Von: Mathieu Lacroix
Datum: Tue, 24 Sep 2019
Betreff: [cec-c] Call for proposals – International Conference on Live Interfaces, Trondheim, Norway March 2020
ICLI is an interdisciplinary conference focusing on the role of interfaces in all artistic performance activities. We encourage critical and reflective approaches to key themes in the design and use of live interfaces. A wide range of theoretical and practice-based approaches are welcomed by people from all possible research, art and other practice backgrounds. The fifth International Conference on Live Interfaces will take place at the Norwegian University of Science and Technology in Trondheim, NTNU, 9-11 March 2020. This biennial conference will bring together people working with live interfaces in the performing arts, including music, the visual arts, theatre, dance, puppetry, robotics or games.
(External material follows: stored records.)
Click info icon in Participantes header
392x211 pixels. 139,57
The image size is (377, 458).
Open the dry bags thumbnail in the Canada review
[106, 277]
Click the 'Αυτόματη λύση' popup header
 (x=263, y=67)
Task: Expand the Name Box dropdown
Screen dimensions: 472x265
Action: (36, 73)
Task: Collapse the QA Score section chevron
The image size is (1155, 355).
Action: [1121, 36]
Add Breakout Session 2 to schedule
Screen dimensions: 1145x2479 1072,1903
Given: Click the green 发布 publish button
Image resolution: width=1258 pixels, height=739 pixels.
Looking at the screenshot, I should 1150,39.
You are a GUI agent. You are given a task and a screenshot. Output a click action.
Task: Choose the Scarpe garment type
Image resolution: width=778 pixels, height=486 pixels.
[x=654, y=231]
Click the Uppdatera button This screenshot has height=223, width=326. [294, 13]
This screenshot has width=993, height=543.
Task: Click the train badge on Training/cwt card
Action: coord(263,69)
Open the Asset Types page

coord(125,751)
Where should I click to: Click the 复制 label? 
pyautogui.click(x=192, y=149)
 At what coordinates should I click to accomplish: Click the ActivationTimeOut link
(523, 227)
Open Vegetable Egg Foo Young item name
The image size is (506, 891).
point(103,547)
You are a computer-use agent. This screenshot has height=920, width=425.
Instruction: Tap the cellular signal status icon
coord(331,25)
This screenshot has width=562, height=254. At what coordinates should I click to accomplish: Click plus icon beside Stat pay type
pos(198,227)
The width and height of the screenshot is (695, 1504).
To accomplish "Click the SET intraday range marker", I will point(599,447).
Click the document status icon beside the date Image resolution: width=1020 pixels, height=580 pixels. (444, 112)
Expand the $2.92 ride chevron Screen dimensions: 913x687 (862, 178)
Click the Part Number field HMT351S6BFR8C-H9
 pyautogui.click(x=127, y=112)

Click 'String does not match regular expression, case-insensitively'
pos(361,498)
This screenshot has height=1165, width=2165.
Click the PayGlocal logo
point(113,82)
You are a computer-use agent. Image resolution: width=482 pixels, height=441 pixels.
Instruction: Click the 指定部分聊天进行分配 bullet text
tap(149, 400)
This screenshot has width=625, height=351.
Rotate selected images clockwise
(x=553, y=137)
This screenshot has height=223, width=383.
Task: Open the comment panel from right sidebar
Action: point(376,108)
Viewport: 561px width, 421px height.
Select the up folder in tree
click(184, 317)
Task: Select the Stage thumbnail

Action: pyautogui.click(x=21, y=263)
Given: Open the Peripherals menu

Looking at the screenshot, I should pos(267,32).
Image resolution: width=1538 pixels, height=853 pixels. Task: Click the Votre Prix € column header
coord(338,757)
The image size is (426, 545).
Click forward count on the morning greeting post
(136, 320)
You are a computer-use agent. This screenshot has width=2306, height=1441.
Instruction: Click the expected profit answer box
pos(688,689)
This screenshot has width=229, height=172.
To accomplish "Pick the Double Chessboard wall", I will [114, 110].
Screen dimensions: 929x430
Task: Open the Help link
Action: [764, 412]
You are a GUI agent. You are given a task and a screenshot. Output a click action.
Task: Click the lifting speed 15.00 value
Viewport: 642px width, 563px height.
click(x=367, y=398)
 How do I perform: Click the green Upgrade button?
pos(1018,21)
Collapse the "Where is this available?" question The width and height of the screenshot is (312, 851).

The conference scope is highly interdisciplinary but with a focus on interface technologies of expression in the area of performance. Note that technologies here can be understood in the widest possible sense. Topics of liveness, immediacy, presence (and tele-presence), mediation, collaboration and timing or flow are engaged with and questioned in order to gain a deeper understanding of the role contemporary media technologies play in human expression.
The special theme of the 2020 conference is
Artificial Intelligence. Artistic Intelligence.
Automated Emotional Intelligence.
A.I. is relatively widespread and ubiquitous within interfaces for artistic expression. Within this domain we can also include various sorts of automation and algorithmic extensions, as this constitutes a form of external agency that allows us to do more – more than we could unassisted by these technologies. How does this affect the artistic expression? Is it merely a convenience and an affordance to allow us to interface to complex domains, and as such just extend our inherent abilities? Or, does it imply a deeper impact on how the art is made? We can assume that all interfaces affect what we can do in profound ways. The difference with A.I. and machine learning in general is that the internal workings of the algorithms to a larger extent is a black box. We understand to a lesser degree how the internals of neural networks actually work, and then, how do we understand what we do as artists with these interfaces?